You are viewing a plain text version of this content. The canonical link for it is here.
Posted to dev@daffodil.apache.org by "Sloane, Brandon" <bs...@tresys.com> on 2019/06/27 14:20:40 UTC

Justification for seperate DPathCompileInfo object

The comment on DPathCompileInfo says:


" What makes the circularity is that the runtime data structures (ElementRuntimeData in particular), are not lazy. Everything part of them is forced to be evaluated when those are constructed. So anything that needs even one member of an ERD is artificially dependent on *everything* in the ERD."

This isn't true, is it? Everything in ElementRuntimeData is passed by-name and assigned to a lazy member field.




Brandon T. Sloane

Associate, Services

bsloane@tresys.com | tresys.com

Re: Justification for seperate DPathCompileInfo object

Posted by "Beckerle, Mike" <mb...@tresys.com>.
So I have to correct myself here.


Brandon, sorry to waste your time. Obviously the original comment you found in the code was in fact just no longer correct and just needs to be changed.


I actually needed to look at ElementRuntimeData today.


As you said, every member is passed by name. I honestly hadn't looked because I thought you were speaking in hyperbole. But sure enough, every member passed so as to not have any coupling of computations by the object. At least not until serialization.


Now I don't recall making this change, but I may well have because I got stuck in the same circularity hell that Brandon has been running into. At some point I just decided to decouple everything this way.


Apologies for the oversight. I should RTFC - read the !#&^$#% code. 😊


Of note, however, not every member of DPathElementCompileInfo is similarly passed by name. So those will still cause coupling/circular bugs.


Those could be decoupled by following the pattern used by the RuntimeData objects and passing all their args by name.

I don't know of a better way to do this in Scala.


-mike

________________________________
From: Beckerle, Mike
Sent: Thursday, June 27, 2019 10:37 AM
To: dev@daffodil.apache.org
Subject: Re: Justification for seperate DPathCompileInfo object


Some things are passed by name because they are, by definition circular dependencies - a DPathCompileInfo points to its parent, which points to its child. Those linkages are created by way of the common lazy and call-by-name idiom that lets objects be allocated before all the args to the constructors have been evaluated.


The intent, was other than the above case, everything else would be strict - not lazy.


This strictness however, can lead to coupling and circularity bugs when the DPathCompileInfo objects have members that are accessed by the schema compiler.  For the RuntimeData objects, those members are intended for use by the runtime system, so the schema compiler shouldn't be using them really.
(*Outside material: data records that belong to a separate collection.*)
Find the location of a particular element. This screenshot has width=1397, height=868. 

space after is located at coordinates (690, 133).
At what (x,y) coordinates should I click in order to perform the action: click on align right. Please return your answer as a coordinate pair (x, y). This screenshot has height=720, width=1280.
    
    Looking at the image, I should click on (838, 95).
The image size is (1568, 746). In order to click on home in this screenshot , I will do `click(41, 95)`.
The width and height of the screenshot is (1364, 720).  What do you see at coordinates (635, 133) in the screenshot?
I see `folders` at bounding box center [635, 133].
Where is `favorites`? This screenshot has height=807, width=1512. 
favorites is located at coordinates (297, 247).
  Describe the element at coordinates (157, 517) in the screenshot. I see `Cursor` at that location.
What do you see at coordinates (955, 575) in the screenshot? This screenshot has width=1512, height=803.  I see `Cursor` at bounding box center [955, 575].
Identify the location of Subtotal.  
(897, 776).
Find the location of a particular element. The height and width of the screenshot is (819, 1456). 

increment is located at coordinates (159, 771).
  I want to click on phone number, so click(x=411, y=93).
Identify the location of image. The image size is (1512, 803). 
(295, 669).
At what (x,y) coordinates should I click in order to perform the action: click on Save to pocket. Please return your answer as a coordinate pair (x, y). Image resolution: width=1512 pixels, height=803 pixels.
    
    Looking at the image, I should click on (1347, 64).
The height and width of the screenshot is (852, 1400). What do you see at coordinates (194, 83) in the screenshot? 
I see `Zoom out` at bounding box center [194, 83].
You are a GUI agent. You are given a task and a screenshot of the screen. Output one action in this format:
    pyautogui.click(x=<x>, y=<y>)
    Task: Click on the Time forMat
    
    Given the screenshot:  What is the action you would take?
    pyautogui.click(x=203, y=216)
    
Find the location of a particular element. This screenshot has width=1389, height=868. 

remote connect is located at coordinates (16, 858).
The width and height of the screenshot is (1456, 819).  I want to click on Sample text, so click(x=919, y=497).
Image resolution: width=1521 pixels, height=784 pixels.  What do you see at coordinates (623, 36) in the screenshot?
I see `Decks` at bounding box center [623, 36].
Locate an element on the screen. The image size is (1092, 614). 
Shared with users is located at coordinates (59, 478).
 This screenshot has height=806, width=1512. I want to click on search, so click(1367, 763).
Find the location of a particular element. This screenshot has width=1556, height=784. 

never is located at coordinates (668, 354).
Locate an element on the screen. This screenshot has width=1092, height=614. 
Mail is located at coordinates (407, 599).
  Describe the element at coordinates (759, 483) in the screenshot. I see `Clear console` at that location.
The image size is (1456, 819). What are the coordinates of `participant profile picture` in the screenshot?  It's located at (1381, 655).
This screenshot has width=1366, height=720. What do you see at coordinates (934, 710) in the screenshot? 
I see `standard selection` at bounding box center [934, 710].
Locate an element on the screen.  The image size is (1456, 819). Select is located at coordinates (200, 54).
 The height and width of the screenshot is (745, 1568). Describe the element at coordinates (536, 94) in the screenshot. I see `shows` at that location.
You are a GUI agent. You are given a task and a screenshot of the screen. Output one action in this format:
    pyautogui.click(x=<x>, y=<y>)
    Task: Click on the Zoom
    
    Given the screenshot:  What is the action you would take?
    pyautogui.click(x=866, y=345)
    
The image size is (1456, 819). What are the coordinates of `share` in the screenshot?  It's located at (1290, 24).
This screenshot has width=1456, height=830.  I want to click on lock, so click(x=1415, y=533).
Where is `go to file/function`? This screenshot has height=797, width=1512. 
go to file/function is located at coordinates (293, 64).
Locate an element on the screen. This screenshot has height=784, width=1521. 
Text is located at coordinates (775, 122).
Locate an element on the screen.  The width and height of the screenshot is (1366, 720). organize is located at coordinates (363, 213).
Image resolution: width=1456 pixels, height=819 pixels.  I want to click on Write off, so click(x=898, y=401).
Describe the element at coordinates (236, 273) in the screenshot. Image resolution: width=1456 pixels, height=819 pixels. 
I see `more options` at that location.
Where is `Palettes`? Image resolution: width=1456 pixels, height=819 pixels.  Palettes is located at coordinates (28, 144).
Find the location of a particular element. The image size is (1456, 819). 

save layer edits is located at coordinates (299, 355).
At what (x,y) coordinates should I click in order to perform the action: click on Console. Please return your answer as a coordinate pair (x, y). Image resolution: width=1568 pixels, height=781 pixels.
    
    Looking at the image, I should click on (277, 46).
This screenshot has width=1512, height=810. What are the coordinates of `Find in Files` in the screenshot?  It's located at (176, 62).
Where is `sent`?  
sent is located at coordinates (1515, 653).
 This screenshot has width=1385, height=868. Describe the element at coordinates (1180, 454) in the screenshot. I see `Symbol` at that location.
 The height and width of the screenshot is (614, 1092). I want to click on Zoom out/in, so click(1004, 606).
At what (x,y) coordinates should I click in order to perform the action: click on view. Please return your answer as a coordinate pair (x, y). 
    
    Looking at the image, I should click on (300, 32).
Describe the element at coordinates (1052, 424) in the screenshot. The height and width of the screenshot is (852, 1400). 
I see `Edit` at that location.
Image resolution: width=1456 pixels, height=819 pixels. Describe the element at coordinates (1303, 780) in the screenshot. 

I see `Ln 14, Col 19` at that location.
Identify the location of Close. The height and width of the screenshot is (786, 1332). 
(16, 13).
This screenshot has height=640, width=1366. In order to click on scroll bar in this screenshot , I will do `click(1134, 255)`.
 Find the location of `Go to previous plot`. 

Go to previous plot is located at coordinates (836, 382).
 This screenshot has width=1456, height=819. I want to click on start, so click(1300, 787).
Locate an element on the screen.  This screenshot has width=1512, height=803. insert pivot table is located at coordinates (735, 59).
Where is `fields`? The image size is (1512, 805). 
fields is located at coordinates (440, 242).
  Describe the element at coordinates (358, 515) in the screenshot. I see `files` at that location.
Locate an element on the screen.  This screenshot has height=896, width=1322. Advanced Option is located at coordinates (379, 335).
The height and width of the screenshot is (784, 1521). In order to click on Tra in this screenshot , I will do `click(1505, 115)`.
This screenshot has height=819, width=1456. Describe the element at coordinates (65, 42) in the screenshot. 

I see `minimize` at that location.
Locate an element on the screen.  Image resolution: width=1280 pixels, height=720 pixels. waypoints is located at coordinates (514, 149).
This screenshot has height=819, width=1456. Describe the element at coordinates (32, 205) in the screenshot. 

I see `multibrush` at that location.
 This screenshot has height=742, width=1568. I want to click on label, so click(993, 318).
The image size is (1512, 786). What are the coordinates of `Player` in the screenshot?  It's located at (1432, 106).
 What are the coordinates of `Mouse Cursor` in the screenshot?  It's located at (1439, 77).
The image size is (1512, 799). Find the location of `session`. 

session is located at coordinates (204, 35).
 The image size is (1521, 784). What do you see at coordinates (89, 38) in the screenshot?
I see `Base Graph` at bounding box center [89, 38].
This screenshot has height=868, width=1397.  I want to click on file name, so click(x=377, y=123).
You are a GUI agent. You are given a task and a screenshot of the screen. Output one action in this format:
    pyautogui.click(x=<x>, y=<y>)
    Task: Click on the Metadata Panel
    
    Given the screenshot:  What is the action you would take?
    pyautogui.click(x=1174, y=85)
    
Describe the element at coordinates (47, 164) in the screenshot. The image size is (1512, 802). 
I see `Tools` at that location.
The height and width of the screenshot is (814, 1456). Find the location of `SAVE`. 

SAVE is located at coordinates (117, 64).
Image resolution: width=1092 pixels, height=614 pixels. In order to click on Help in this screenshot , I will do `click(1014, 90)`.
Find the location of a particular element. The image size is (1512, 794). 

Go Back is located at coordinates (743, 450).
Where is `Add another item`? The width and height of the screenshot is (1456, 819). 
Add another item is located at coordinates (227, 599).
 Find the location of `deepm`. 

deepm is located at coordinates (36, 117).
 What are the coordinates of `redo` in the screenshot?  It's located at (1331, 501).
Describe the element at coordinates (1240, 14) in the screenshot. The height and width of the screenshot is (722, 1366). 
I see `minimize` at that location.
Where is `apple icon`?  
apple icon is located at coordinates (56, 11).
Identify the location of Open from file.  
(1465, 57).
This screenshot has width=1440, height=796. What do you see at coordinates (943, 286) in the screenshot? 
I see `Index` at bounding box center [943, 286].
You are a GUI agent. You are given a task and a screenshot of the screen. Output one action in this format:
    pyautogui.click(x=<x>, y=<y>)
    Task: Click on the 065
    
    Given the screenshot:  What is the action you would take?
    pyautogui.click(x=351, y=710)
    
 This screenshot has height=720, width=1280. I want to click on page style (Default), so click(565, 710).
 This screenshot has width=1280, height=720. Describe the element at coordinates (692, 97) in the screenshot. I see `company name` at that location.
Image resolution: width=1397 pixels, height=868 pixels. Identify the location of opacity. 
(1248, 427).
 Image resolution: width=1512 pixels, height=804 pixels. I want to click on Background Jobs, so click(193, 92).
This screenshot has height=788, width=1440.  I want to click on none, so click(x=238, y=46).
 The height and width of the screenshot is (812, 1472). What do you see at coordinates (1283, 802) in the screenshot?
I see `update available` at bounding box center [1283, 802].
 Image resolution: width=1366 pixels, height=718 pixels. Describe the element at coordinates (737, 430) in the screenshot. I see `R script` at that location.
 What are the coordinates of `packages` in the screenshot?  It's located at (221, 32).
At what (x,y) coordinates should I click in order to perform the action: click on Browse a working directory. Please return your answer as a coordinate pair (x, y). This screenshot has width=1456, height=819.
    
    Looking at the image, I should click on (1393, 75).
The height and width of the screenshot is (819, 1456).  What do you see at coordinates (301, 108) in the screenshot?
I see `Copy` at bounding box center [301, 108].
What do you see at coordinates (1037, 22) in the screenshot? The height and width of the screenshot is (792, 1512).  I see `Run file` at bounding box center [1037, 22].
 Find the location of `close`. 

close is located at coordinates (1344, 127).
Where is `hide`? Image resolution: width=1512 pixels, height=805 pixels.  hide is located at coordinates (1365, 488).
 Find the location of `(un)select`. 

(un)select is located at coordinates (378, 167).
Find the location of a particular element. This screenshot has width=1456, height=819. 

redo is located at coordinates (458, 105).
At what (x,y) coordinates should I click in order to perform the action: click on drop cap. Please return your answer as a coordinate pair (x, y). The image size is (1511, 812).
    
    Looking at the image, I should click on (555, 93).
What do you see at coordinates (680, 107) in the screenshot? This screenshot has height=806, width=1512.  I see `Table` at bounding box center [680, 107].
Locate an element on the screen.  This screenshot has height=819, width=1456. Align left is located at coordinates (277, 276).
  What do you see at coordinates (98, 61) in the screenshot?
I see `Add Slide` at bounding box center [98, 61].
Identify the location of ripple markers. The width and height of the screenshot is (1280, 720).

But....Given that we have to compile DPath expressions in the schema compiler, the notion that these DPathCompileInfo objects are "runtime system" data structures is simply not the case.


(Historically, the DPathCompileInfo objects were split out of the regular RuntimeData objects, in order to allow expressions to be compiled by the DPath compiler at "runtime" in the interactive debugger when paused at a breakpoint. In hindsight, it is not clear this was helpful long term. It does increase separation of concerns between the DPath expression language implementation and everything else about the runtime system. )


Given the heavy use of lazy evaluation in the schema compiler, and that these DPathCompileInfo objects will force all evaluations when they are serialized for the runtime system, I'm not sure we shouldn't change this behavior and just make all the parts of the DPathCompileInfo objects lazy.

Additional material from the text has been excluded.